Ulendá estaba en su casa, cantando, tan contento de pensar que se había muerto Kalduká. Y en esto se presentó Kalduká, y con una joven esposa, además.
Ulendá Caratorcida se puso más rabioso todavía contra su hermano. «¡Me cueste lo que me cueste -se decía-, acabaré con Kalduká y me quedaré con su mujer!»
Kalduká fue a ver al zanguín y se lo contó todo. Le contó que había traído saliva de la serpiente Simú para resucitar a su padre, según quería Ulendá Caratorcida.
Le contestó el zanguín después de fumarse una pipa.
-Tú, muchacho nacido en un abedul, no sabes que las personas no nacen dos veces. ¿Para qué molestar al anciano? Además, que Ulendá no te mandó para eso, sino para que encontraras la muerte.

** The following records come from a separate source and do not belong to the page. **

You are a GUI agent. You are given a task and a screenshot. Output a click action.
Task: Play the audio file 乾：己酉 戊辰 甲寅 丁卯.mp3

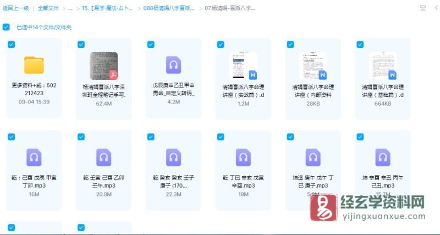[34, 157]
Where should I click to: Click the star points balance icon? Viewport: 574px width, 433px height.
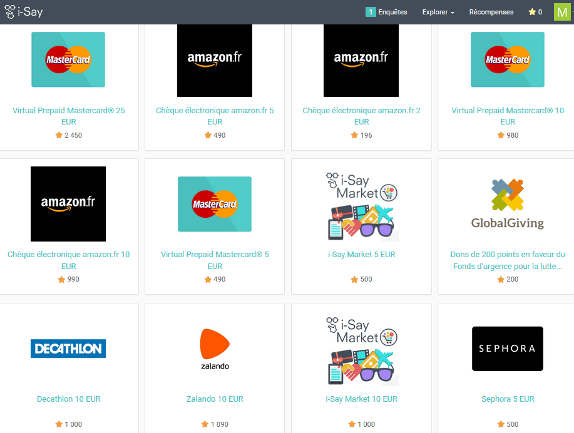coord(532,12)
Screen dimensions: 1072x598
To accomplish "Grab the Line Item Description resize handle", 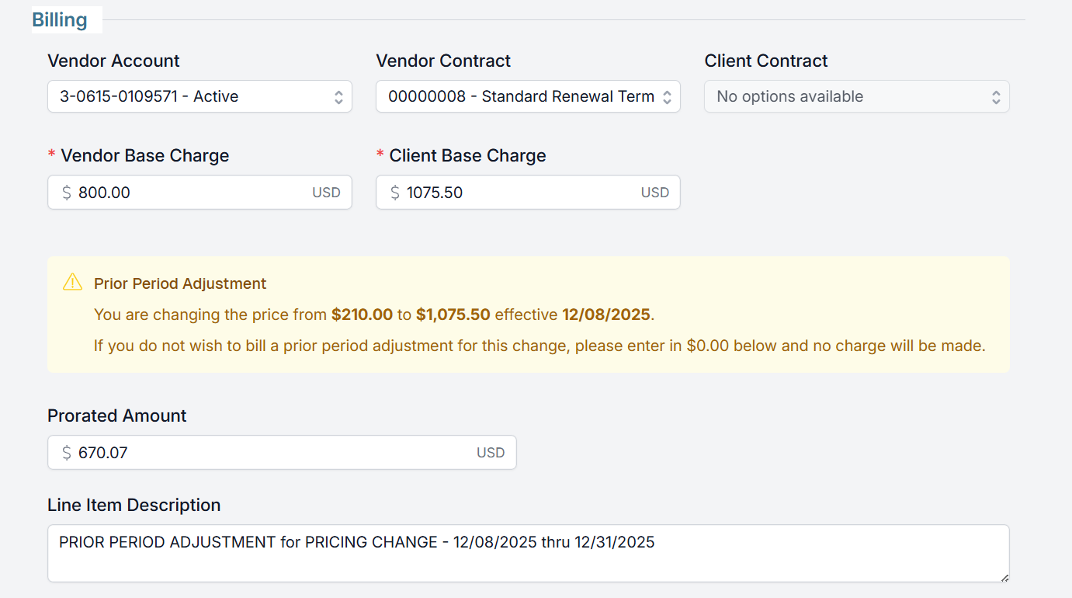I will click(x=1004, y=577).
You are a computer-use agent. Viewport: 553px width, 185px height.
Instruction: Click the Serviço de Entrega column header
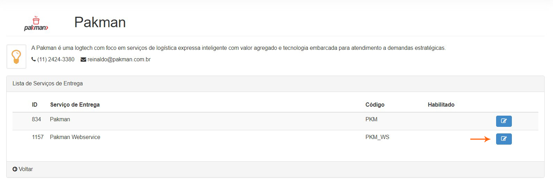[75, 105]
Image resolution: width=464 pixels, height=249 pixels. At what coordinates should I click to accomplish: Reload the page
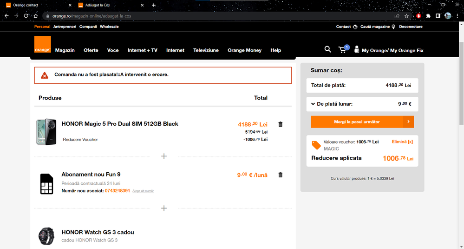click(x=26, y=16)
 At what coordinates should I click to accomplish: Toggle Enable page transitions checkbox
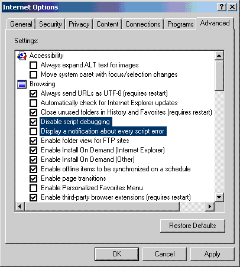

El zanguín tomó la saliva de la serpiente y la arrojó al río. El río se agitó, empezó a hervir, a soltar vapor blanco. Y muchos, muchísimos peces subieron a la superficie panza arriba. Se habían muerto.
-¿Ves tú? -dijo el zanguín. Con esta saliva te habría matado a ti Ulendá Caratorcida.
Luego se volvió el zanguín hacia Ulendá Caratorcida.
-Márchate a la taigá, Ulendá -le dijo. Tú no amas a las personas y tu sitio no está entre las personas... Márchate a la taigá. Allí hay seres que viven solos y allí serás lo que eres en el fondo de tu alma.
Y se marchó Ulendá a la taigá. Mientras caminaba se cubrió de pelo y le crecieron garras en las manos y los pies. Primero anduvo en dos pies, pero luego echó a correr a cuatro patas. Ulendá Caratorcida se había convertido en oso.
En cambio Kalduká vivió feliz con su esposa. Tuvieron muchos hijos y en todo les acompañó la suerte.
Esto sucedió hace mucho tiempo. Tantos años hace que, para contarlos con los dedos, entre todos los ancianos del campamento no juntarían bastantes. Haría falta contar también los de los chiquillos. Pero no hay manera de conseguirlo porque los chiquillos andan siempre correteando. Conque, ¡cualquiera sabe cuándo ocurrió!